ASSISTIRAM TODOS OS JOGOS

Emprego dos sonhos? Eles ganharam mais de R$ 250 mil para assistir a todos os jogos da Copa do Mundo

Dupla de torcedores passou mais de um mês acompanhando todas as partidas da competição em uma estrutura montada no coração de Nova York.

Os observadores-chefes da Copa do Mundo, Kevin Akoto e Austin Franklin, comemoram um gol durante a partida semifinal da Copa do Mundo FIFA entre Inglaterra e Argentina — Foto: REUTERS/John Sibley

Os observadores-chefes da Copa do Mundo, Kevin Akoto e Austin Franklin, comemoram um gol durante a partida semifinal da Copa do Mundo FIFA entre Inglaterra e Argentina

Os fanáticos por Copa do Mundo Kevin Akoto e Austin Franklin realizaram neste ano o sonho de qualquer torcedor de futebol: assistir a todas as partidas do torneio do início ao fim — e ainda receber por isso.

Os “chefes de observação” da emissora norte-americana Fox One vão acrescentar uma experiência inusitada aos seus currículos quando soar o apito final da partida de domingo entre Espanha e Argentina. Eles acompanharam os 104 jogos do torneio, um dos maiores eventos esportivos do mundo, realizado a cada quatro anos.

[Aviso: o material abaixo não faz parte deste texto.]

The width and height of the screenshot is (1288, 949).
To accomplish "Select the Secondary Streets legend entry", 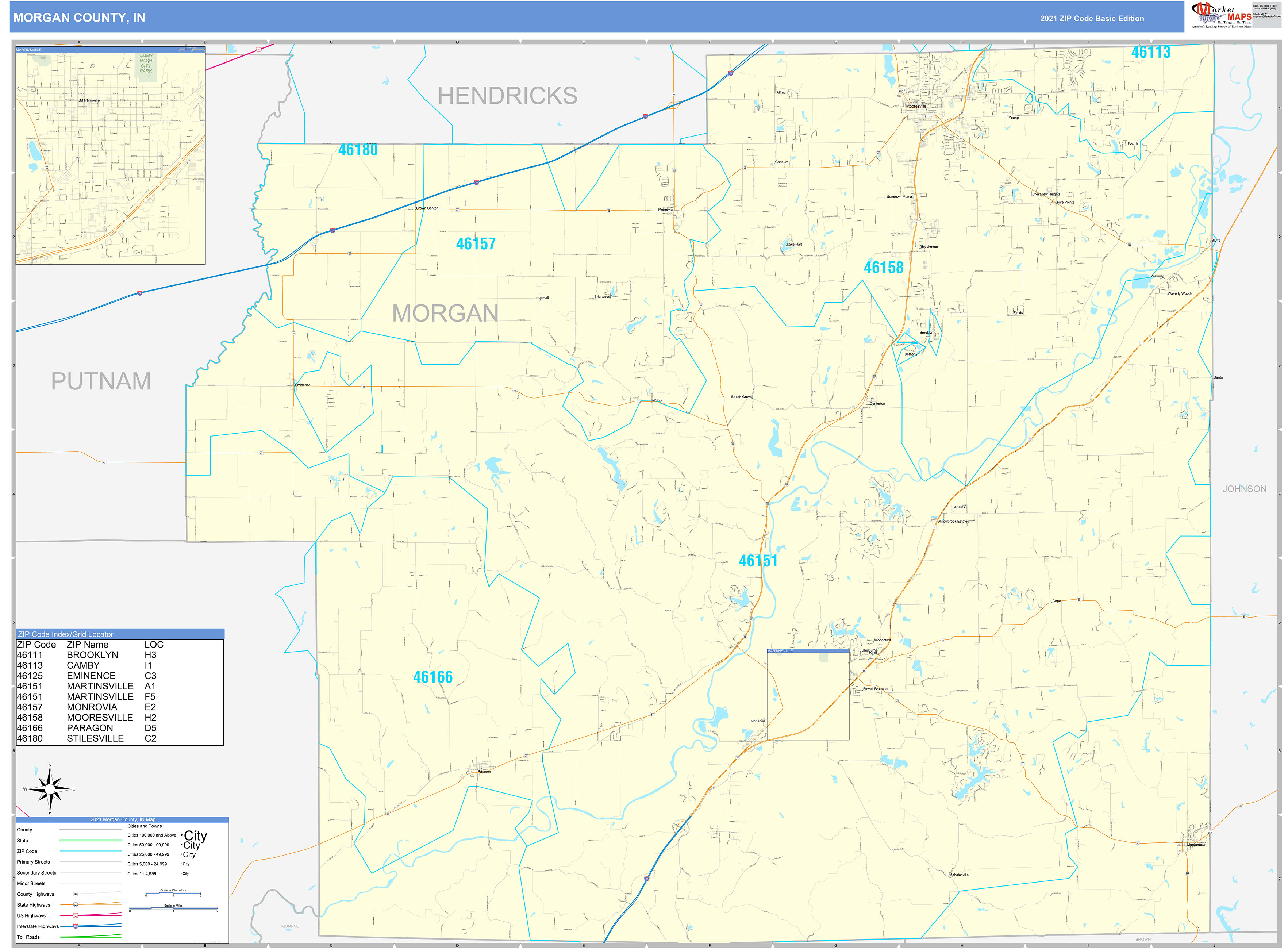I will click(x=37, y=873).
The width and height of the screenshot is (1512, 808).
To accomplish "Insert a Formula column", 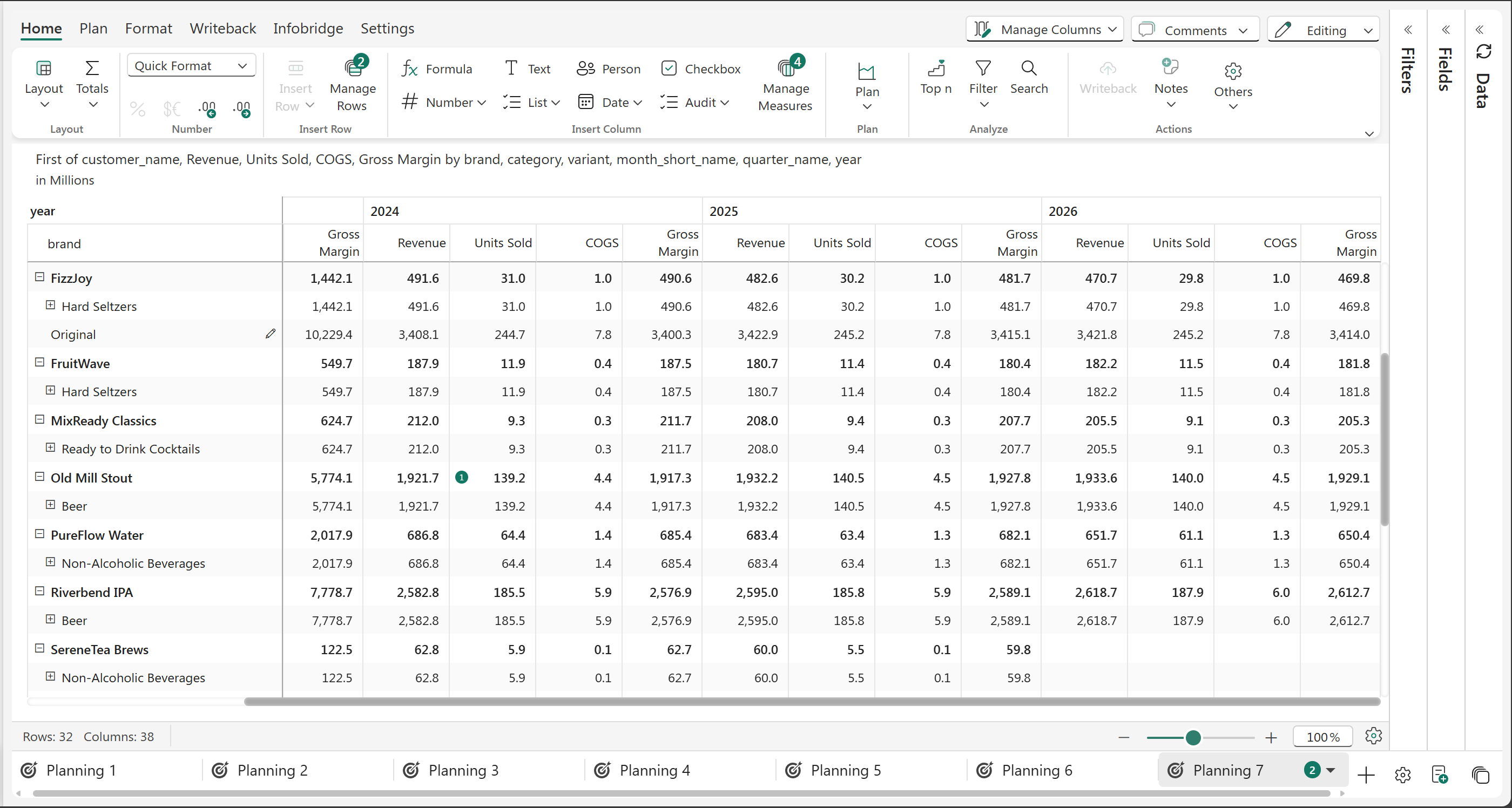I will 437,69.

“Meu pai ganha a vida limpando vazamentos de petróleo”, disse Franklin, influenciador digital que mora em Los Angeles. “Eu fico aqui com meu amigo Kevin, assisto a todos esses jogos e ainda tenho a oportunidade de interagir com os torcedores.”

dupla passa os dias de partidas sentada dentro de um cubo de vidro na Times Square. A atração funciona quase como um aquário humano: quem passa pelo local costuma parar para observá-los e, em alguns casos, até arrasta cadeiras para acompanhar os jogos exibidos nas TVs instaladas no espaço.

Cada um dos dois recebe US$ 50 mil (o equivalente a cerca de R$ 254 mil) trabalho durante o torneio.

Ao longo da Copa, Akoto e Franklin também produziram conteúdo para as redes sociais, comentando as partidas e interagindo com os seguidores.

“Se aprendemos alguma coisa com esta Copa do Mundo, é que as pessoas estão consumindo esportes cada vez mais pelas redes sociais”, afirmou Akoto, que deixou o emprego de cozinheiro na Flórida para assumir a função.

“O que mais chama atenção nos bastidores é a forma como as pessoas estão consumindo conteúdo esportivo.”

Akoto e Franklin afirmam que aceitariam o trabalho novamente — mesmo que a Copa do Mundo passe de 48 para 64 seleções, uma possibilidade que a Fifa pretende discutir após o torneio.

“Acho que ainda não estamos cansados de assistir futebol”, disse Franklin. “Quantos jogos quiserem nos dar, nós assistiremos.”